Update: Judge James E. Boasberg of the United States District Court for the District of Columbia announced on Wednesday afternoon that he would postpone his decision on the Dakota Access Pipeline until September 9, to allow time for further consideration.
By the end of the year, there will be a new 1,172-mile oil pipeline snaking its way across the Midwest.

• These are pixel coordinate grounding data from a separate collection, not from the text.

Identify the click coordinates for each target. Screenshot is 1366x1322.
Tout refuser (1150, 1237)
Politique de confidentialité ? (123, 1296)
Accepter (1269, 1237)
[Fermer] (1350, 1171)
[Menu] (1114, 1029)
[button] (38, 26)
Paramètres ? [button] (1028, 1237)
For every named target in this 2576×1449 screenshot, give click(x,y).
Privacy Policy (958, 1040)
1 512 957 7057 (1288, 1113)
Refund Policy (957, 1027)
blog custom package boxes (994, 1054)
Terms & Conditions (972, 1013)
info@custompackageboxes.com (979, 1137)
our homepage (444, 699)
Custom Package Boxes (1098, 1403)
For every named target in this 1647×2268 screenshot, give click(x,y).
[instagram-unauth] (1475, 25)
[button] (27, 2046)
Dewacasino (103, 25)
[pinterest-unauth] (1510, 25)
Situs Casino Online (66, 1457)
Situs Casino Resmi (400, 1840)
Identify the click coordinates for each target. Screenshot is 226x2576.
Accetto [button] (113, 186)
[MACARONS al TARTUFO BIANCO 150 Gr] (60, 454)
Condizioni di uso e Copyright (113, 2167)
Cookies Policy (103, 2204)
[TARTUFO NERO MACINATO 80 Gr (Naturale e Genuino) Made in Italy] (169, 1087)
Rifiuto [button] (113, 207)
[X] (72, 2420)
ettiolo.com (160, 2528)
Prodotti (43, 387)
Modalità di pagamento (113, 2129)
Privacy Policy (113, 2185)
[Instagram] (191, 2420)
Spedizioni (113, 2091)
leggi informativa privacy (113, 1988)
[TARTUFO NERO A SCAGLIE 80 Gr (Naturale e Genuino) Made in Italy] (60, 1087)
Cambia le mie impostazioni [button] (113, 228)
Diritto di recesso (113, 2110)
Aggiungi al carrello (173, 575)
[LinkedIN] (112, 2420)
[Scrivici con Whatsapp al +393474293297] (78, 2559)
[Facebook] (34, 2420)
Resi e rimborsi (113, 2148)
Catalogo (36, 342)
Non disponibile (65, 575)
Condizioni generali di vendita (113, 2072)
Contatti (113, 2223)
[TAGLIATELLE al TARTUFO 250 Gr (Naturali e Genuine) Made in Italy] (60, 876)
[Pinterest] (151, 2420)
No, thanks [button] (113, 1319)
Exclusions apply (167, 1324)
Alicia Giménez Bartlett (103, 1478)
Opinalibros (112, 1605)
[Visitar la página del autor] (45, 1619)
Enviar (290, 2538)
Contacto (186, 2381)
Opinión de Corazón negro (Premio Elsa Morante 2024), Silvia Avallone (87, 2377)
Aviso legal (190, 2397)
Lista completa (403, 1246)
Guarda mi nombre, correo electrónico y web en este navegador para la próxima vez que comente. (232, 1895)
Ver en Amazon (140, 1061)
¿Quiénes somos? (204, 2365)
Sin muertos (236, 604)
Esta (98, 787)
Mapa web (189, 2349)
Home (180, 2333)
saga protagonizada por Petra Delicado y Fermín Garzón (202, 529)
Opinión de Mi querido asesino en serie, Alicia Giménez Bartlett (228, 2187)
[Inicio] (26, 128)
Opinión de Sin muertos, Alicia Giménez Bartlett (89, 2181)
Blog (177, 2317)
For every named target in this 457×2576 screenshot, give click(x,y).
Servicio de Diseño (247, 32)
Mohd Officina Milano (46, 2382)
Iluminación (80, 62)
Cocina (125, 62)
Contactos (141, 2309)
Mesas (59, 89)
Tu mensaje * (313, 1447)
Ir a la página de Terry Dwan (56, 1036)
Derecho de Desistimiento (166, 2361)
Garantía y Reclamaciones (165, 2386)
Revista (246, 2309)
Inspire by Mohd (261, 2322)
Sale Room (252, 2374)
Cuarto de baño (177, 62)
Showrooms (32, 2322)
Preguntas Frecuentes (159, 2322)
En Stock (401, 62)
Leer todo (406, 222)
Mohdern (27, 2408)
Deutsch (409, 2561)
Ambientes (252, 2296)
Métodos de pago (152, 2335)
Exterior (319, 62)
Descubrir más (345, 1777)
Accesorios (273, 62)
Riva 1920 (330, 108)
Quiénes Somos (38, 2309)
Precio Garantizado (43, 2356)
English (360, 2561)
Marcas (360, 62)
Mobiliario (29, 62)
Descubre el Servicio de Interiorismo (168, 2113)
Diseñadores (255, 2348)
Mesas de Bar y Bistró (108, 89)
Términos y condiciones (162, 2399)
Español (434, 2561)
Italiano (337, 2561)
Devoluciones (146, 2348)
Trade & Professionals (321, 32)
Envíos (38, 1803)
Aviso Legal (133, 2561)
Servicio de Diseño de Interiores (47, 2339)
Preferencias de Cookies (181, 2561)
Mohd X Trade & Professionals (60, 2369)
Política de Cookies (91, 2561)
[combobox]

That is, unless a Native American tribe wins its case that the Army Corps of Engineers failed its due diligence to consider violations to laws like the Clean Water Act and the National Historic Preservation Act.
On Wednesday, August 24, it will be up to a federal court in Washington, D.C. to effectively determine the pipeline’s fate.
Whether you’ve been following closely or this is your first time hearing about one of the biggest battles since Keystone XL, here’s what you need to know:
What is the fuss in court over?
The Dakota Access pipeline (DAPL) would carry 570,000 barrels of oil per day from the Bakken region of northwest North Dakota to a refinery in Illinois. There, the oil would be refined and sent to markets along the East Coast and down to the Gulf of Mexico.
The Army Corps of Engineers gave DAPL permission to build in late July, despite pending lawsuits and active local resistance. One of those lawsuits, filed in federal court by the Standing Rock Sioux tribes against the Army Corps of Engineers, is the one being heard in federal court in Washington, D.C. on Wednesday.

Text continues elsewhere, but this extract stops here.